While visually similar to Shadow Town, Insomniac has the superior narrative and delivery. In many ways, the developers have improved upon their work in the older game and the fruits of their knowledge are seen in this game. The dialogue feels more natural, the events unfold at a faster pace, and the player actually feels a sense of urgency with Angel's need to escape. As we mentioned, the two games share similar visuals especially in the Shadow realm where Angel also visits many of the places that Mark has been to (though it is not always clear as to who has been where first). In any case, those familiar with the old game will enjoy the fun references.

Keeping players on track are two different in-game diaries. One keeps track of the narrative (and other story related stuff), while a second logbook lists all the main and secondary objectives you have running at any given time. This allows the player to stay on point with regards to what they need to do in order to advance in the game (ergo, if you ever get stuck, check these in order to ensure that you are heading in the right direction).

Those new to the Twisted Lands series will be able to get a good grasp of the story as it unfolds, though veterans will certainly already have a notion about what is going on. In this sense, the game is very well written it manages to balance having provide a sense of wonder for new players but still has enough content to make returning players not feel left out. There are a lot of story expositions and clues that are designed for these players in mind unless you were aware of the first story, these things would be so easy to miss.

Challenge Adjustment

Depending on whether you want a challenge or not, players have the option to set the game on normal or expert. On expert, the hint recharge is slower and the mouse-over highlights on objects are disabled. While there is very little else different between the two modes, these changes already make a lot of difference. If you are new to the genre, we highly encourage starting on normal. As it is, navigation is not as simple as it seems. While the areas are laid out in very sensible patterns, there is still no map mode for players to be able to fully check if they have visited all places or not.

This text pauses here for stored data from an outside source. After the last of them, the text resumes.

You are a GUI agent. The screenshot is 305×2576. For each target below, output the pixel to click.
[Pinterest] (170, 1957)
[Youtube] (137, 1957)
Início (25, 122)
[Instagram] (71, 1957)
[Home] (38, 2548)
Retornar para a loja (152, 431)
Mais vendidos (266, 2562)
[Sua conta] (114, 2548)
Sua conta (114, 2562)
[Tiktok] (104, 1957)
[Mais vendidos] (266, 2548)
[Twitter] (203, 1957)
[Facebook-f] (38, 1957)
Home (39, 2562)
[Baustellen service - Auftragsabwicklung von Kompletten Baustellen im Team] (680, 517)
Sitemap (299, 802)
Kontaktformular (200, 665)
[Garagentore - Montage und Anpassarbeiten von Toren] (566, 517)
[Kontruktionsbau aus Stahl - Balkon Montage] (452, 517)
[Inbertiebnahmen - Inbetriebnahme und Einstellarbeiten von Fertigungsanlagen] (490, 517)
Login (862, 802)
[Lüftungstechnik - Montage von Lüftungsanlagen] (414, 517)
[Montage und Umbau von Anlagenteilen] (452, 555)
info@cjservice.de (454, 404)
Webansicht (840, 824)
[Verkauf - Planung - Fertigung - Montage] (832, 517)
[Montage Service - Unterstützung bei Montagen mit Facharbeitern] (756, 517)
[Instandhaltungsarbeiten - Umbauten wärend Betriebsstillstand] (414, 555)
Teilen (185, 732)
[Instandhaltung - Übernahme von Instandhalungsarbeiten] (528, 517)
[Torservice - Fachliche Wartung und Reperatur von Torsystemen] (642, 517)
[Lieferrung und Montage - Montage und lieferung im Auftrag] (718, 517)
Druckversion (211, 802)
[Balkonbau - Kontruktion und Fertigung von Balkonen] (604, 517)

Of course, if you truly get stuck and need some help, the game does have its own strategy guide and walkthrough for players who simply want to experience of the story and not really play the game so much.

Additional Content

The collector's edition of the game, aside from the guide, also has several other features. The soundtrack is a nice touch, as well as the galleries. But the real gem of this set is the inclusion of a bonus chapter. As much as we love getting to play more of the game however, this extra part does not have much in terms of gameplay. Even when you include the puzzles, it is possible to finish it in about an hour or so. This is pretty sad since we were hoping that the extra content would be at least a couple of hours long.